Top of EXCERPT
COMPOSITES, HEART VALVES, 3D-PRINTING TECHNIQUES
So, obviously, there are a lot of benefits of Sindre Olufsens PhD work. But for whom do they make a difference? The answer might be, to most of us.
We encounter plastics every day in the form of packaging, building/construction, transportation vehicles, medical equipment, scientific instruments, institutional products, furniture and furnishings and electronics.
«When we know how the material reacts to different loading conditions, we can make improved components and reduce material usage».
The open-source tools have already spread to several research groups worldwide.
«As of now, I know the µDIC toolkit has been used for analysing damage propagation in composite materials, for measuring the deformation of heart valves»,Olufsen tells.
A NORTHERN SATELLITE FOR CASA
For the next two years, he will be a post-doctor at SFI CASA. He has moved north to the city of Mo i Rana with his partner and two small daughters. He grew up in the municipality of Hemnes, not far away from where they are now settled. As he will work from Campus Helgeland, CASA has got its first-ever satellite office.
«I will continue on a similar track, working on both measurement techniques as well as experimental and numerical studies aiming to explain the failure behaviour of thermoplastics», he says.
Sindre Nordmark Olufsen defends his thesis on 17th December 2020.
Bottom of EXCERPT
USING THE INFORMATION:
(a) Decide whether each statement agrees with the excerpt about Sindre Olufsen's research: (i) Olufsen will work from Campus Helgeland; (ii) Olufsen grew up in Mo i Rana; (iii) the µDIC toolkit has been used to measure the deformation of heart valves. Answer yes or no for each and quote the words from the excerpt that settle it.
(b) Print the part of the excerpt about Sindre Olufsen's research that opens with the words containing "The open-source tools" and closes with "17th December 2020.".
Rely only on the excerpt about Sindre Olufsen's research.
Top of DATA EXTRACTS
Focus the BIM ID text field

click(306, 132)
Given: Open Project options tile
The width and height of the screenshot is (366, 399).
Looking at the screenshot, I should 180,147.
Bottom of DATA EXTRACTS
TASK-BY-TASK OUTPUTS:
(a)
(i) Yes: "As he will work from Campus Helgeland, CASA has got its first-ever satellite office."
(ii) No: "He grew up in the municipality of Hemnes"
(iii) Yes: "for measuring the deformation of heart valves"

(b)
The open-source tools have already spread to several research groups worldwide.
«As of now, I know the µDIC toolkit has been used for analysing damage propagation in composite materials, for measuring the deformation of heart valves»,Olufsen tells.
A NORTHERN SATELLITE FOR CASA
For the next two years, he will be a post-doctor at SFI CASA. He has moved north to the city of Mo i Rana with his partner and two small daughters. He grew up in the municipality of Hemnes, not far away from where they are now settled. As he will work from Campus Helgeland, CASA has got its first-ever satellite office.
«I will continue on a similar track, working on both measurement techniques as well as experimental and numerical studies aiming to explain the failure behaviour of thermoplastics», he says.
Sindre Nordmark Olufsen defends his thesis on 17th December 2020.